A Hybrid RAG System with Comprehensive Enhancement on Complex Reasoning
The paper "A Hybrid RAG System with Comprehensive Enhancement on Complex Reasoning" presents an evolved Retrieval-Augmented Generation (RAG) system aimed at addressing the complexities of contemporary question-answering tasks by employing LLMs. This work originates from the Meta CRAG KDD Cup 2024, where the system was rigorously evaluated. The authors have demonstrated significant improvements in RAG capabilities, particularly in scenarios requiring complex reasoning.
System Overview
The developed RAG system incorporates several critical modules, including:
- Web Page Processing: This module refines the text chunks and tables from web pages to enhance reference quality. Tools like Trafilatura and BeautifulSoup were used for text extraction, followed by Blingfire for sentence segmentation. Tables, often noisy and misunderstood in standard processing, were converted to Markdown format to leverage the model's familiarity with this structure.
- Attribute Predictor: This module determines the type and temporal nature of questions, essential for appropriate handling in subsequent stages. Given the variability in questions—from simple factual queries to dynamic and multi-hop ones—this module fine-tuned responses, minimizing incorrect answers on evolving topics by opting for a conservative "I don't know".
- Numerical Calculator: To tackle the hallucination of LLMs in numerical computations, an external Python interpreter was employed.

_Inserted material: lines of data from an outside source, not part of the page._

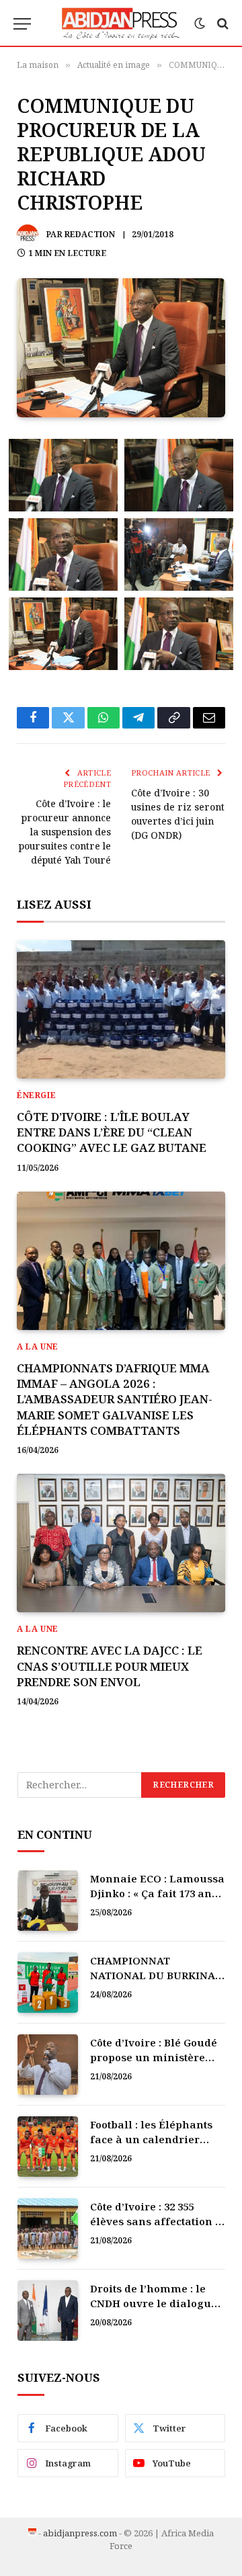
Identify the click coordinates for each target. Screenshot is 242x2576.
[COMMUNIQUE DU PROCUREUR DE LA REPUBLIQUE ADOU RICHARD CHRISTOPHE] (121, 347)
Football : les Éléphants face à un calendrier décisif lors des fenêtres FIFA (154, 2146)
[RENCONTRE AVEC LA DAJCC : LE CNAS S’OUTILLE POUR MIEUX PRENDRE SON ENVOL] (121, 1543)
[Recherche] (221, 24)
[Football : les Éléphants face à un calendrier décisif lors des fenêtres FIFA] (47, 2146)
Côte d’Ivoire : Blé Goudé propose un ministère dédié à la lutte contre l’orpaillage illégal (153, 2064)
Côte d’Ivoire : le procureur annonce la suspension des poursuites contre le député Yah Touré (65, 831)
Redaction (90, 234)
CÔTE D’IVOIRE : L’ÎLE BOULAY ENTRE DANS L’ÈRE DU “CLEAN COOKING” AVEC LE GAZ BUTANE (111, 1132)
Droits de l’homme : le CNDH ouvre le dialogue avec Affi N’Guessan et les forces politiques (153, 2310)
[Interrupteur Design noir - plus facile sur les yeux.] (199, 23)
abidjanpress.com (80, 2533)
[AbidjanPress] (121, 23)
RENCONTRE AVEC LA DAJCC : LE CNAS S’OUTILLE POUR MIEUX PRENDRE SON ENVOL (109, 1666)
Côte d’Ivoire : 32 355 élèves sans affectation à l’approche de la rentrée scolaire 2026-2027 (156, 2228)
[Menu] (22, 24)
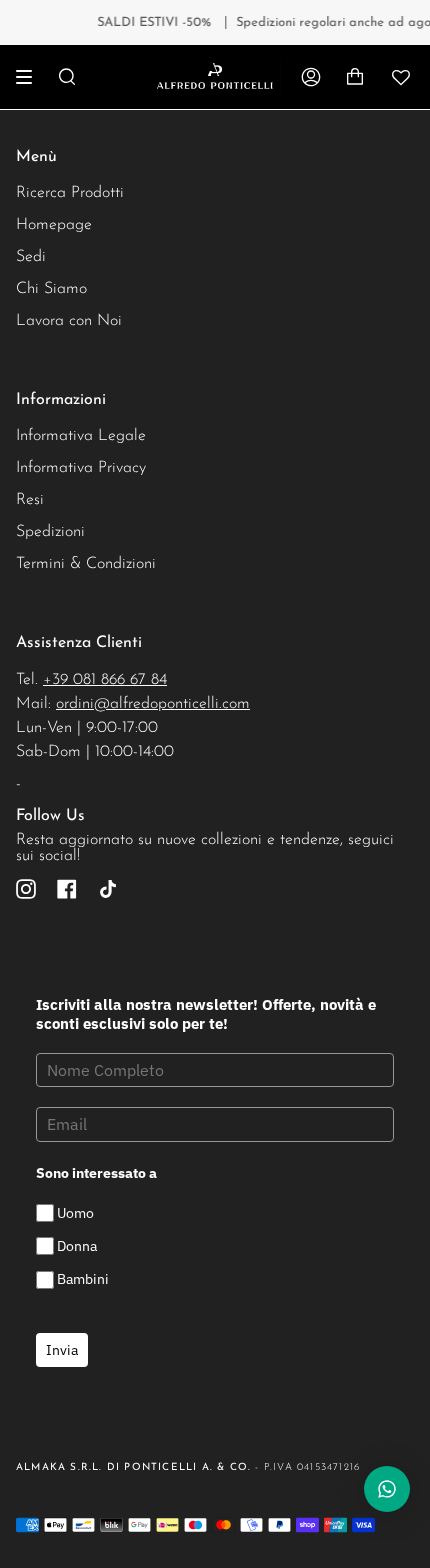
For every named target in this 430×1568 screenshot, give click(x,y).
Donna (77, 1246)
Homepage (54, 225)
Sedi (31, 257)
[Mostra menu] (31, 77)
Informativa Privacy (81, 468)
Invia (62, 1350)
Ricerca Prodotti (70, 193)
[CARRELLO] (355, 77)
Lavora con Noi (69, 321)
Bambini (83, 1280)
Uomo (75, 1213)
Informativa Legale (81, 436)
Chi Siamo (51, 289)
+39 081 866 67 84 (105, 680)
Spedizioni (50, 532)
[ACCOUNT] (311, 77)
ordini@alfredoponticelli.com (153, 704)
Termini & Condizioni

The LLM generated Python expressions for calculations, significantly enhancing accuracy in answers requiring precise arithmetic operations.

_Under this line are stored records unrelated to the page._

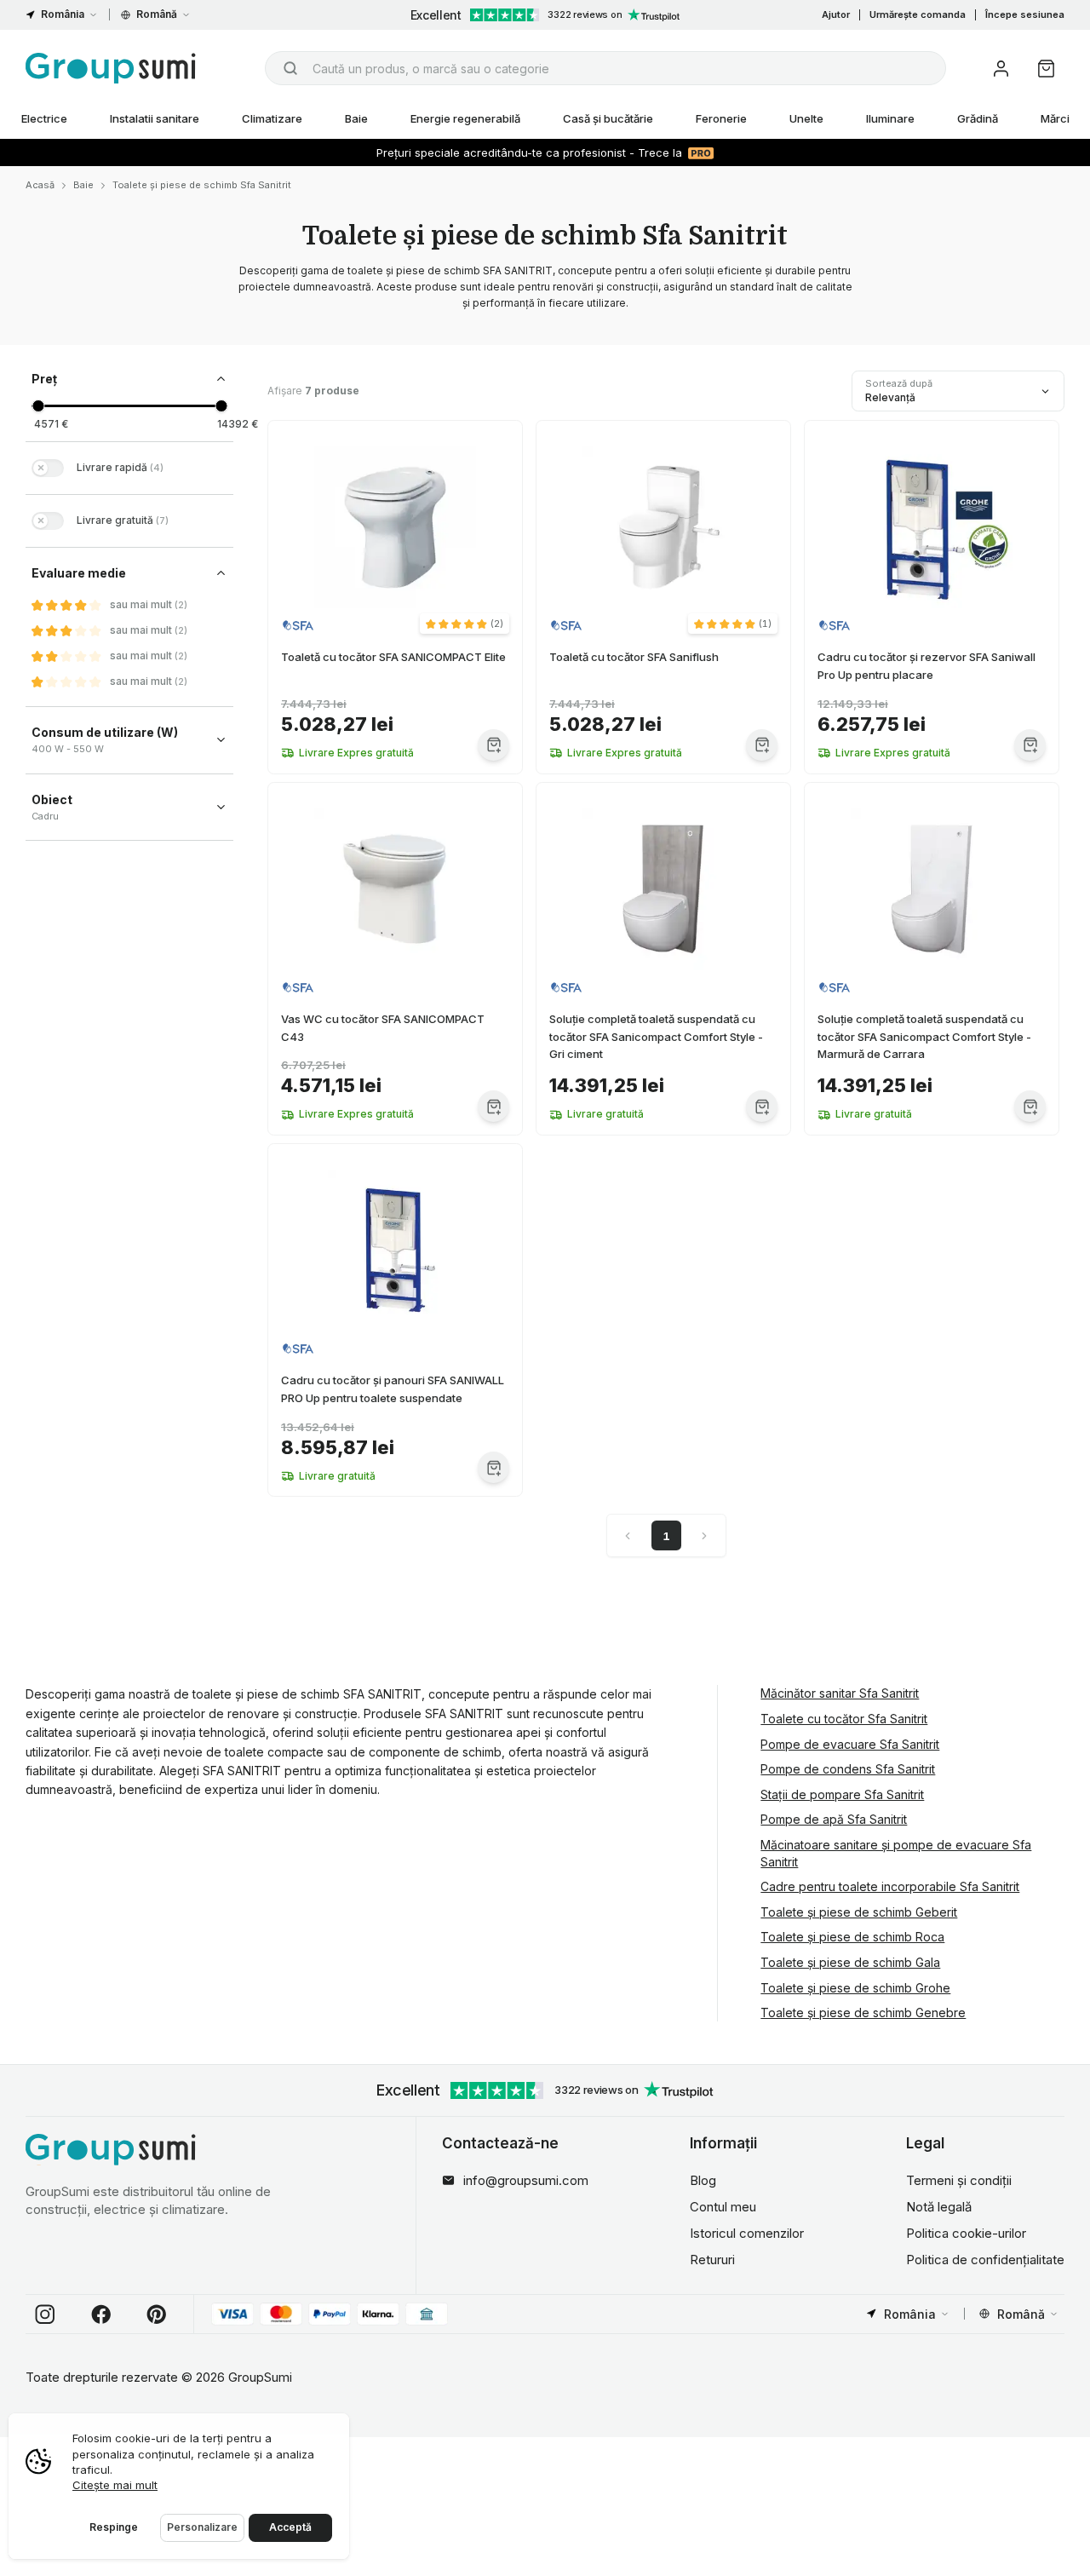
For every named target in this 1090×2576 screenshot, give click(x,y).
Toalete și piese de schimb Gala (850, 1962)
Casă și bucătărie (608, 118)
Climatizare (272, 118)
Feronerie (721, 118)
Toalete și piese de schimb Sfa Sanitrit (201, 185)
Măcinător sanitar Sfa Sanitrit (839, 1693)
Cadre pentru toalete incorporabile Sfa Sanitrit (889, 1886)
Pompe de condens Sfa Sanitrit (847, 1769)
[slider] (38, 406)
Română (156, 14)
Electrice (44, 118)
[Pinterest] (156, 2314)
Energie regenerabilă (465, 118)
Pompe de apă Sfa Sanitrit (833, 1819)
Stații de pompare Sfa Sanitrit (842, 1794)
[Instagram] (45, 2314)
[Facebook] (101, 2314)
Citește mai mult (115, 2485)
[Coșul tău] (1046, 68)
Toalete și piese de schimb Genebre (863, 2012)
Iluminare (890, 118)
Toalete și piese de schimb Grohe (855, 1988)
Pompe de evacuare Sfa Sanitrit (849, 1744)
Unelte (806, 118)
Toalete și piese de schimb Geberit (858, 1912)
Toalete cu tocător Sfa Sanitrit (843, 1718)
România (62, 14)
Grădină (977, 118)
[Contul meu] (1001, 68)
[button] (464, 624)
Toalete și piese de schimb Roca (852, 1936)
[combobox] (605, 68)
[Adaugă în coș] (493, 745)
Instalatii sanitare (154, 118)
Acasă (40, 185)
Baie (356, 118)
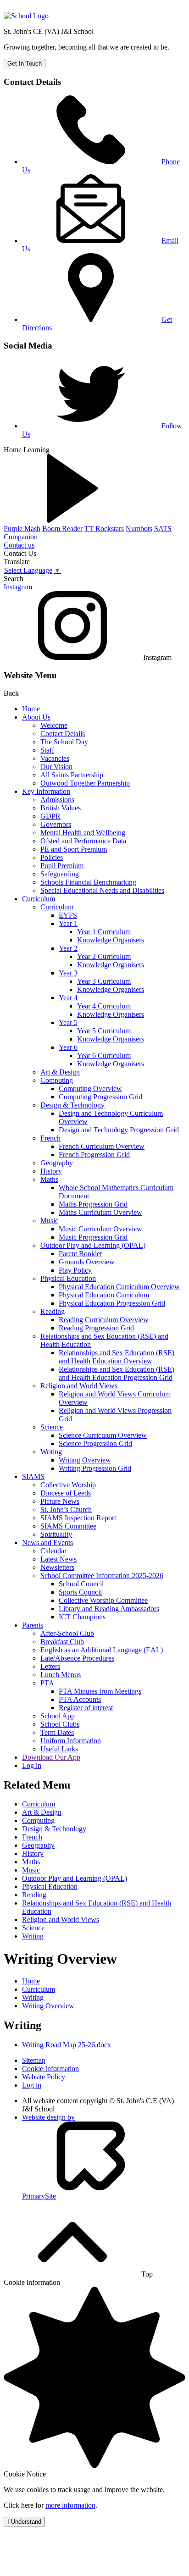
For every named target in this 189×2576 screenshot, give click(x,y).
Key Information (46, 791)
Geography (56, 1163)
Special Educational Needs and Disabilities (102, 890)
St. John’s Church (66, 1509)
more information (70, 2505)
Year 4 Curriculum (104, 1006)
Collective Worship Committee (103, 1600)
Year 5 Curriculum (104, 1031)
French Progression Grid (94, 1154)
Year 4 (68, 998)
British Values (60, 808)
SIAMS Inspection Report (78, 1518)
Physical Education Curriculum (104, 1295)
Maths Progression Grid (93, 1204)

- LLM Knowledge Extractor: Leveraging the inherent knowledge within LLMs, this module extracts relevant information from the model's own parameters, providing an additional layer of references that mitigate the reliance on possibly outdated or irrelevant retrieved documents.

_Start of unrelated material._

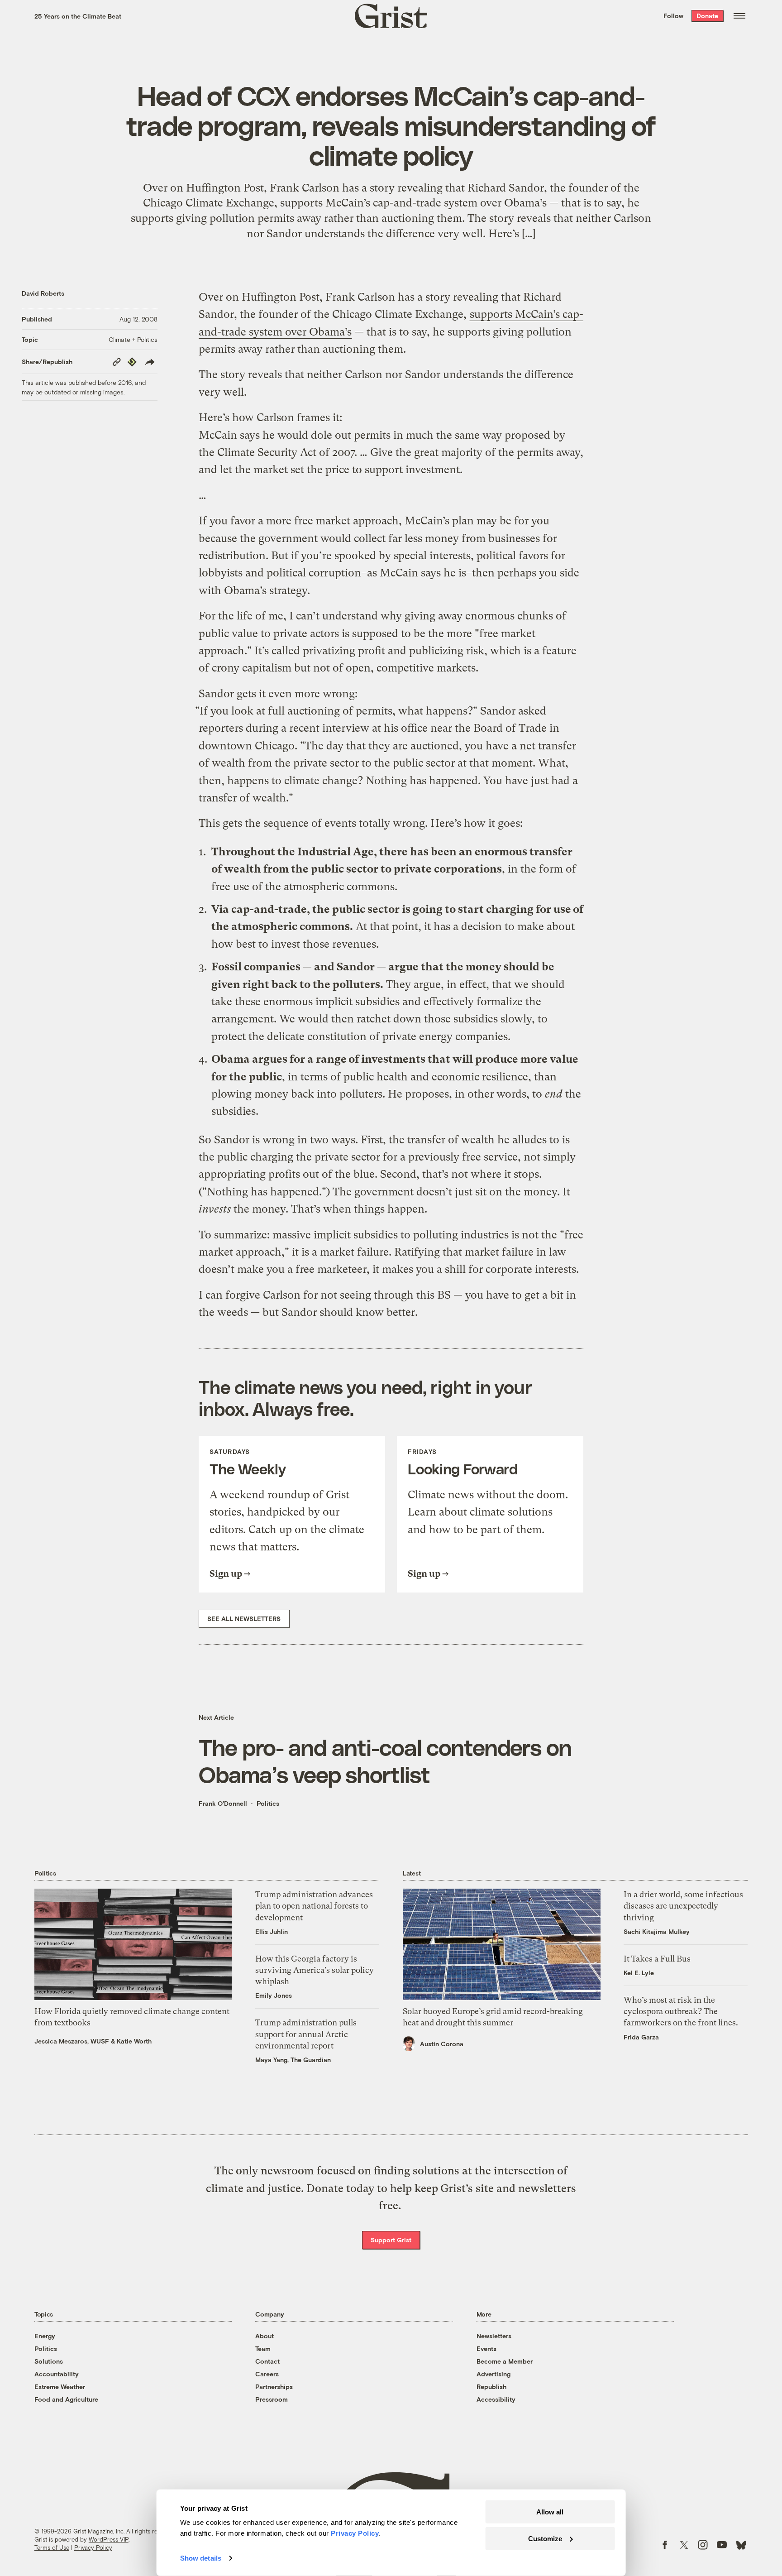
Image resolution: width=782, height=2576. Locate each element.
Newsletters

- Knowledge Graph Module: This module leverages structured information from a knowledge graph, with a focus on improving query generation through a function-calling method, though this fell short of expectations in practical performance.
- Reasoning Module: The heart of the system's strength in complex reasoning, this module integrates information from various references and follows carefully designed prompts to direct LLMs to reason step-by-step. This approach showed effectiveness particularly in aggregation and multi-hop questions.
Experimental Evaluation
The system was extensively evaluated in local and online settings. In Task 1, improvements were quantified as follows:
- Correct Answer Ratio: Achieved 29.7%, a notable improvement over the baseline of 16.2%.
- Hallucination Reduction: Reduced hallucination to 13.9% from the baseline's 83.7%, enhancing overall response reliability.
- Final Score: The score improved to 15.8%, merging accuracy with conservatism in attributing "I don't know" to uncertain responses.
In the competition's final evaluation, the system secured a high rank in Task 1 despite underperformance in Tasks 2 and 3, attributed to less effective utilization of knowledge graph information. A detailed analysis revealed strengths in domains requiring complex reasoning, such as movies, music, and open topics, while finance and sports, requiring dynamic information handling, posed challenges.
Future Directions
Despite significant advancements, several aspects remain ripe for further optimization:
- Retrieval and Re-ranking: Implementing robust re-ranking models can refine initial retrieval results, particularly in complex settings of Task 3.
- Knowledge Graph Integration: Improving the dynamic function-calling method and optimizing prompts for KG queries should enhance performance in structured data retrieval.
- Table Handling: Introducing retrieval and structural query methods specifically designed for tables will mitigate noise and improve information coherence.
Conclusion
The developed system exemplifies substantial progress in the field of RAG, reflecting comprehensive enhancements in retrieval quality, numerical computation, and higher-order reasoning. These contributions have yielded a robust framework well-positioned for future explorations and practical deployments in dynamic and complex question-answering environments. The integration of the modules has demonstrated efficacy in significantly reducing error rates and enhancing performance, setting a strong foundation for continued advancements in the domain.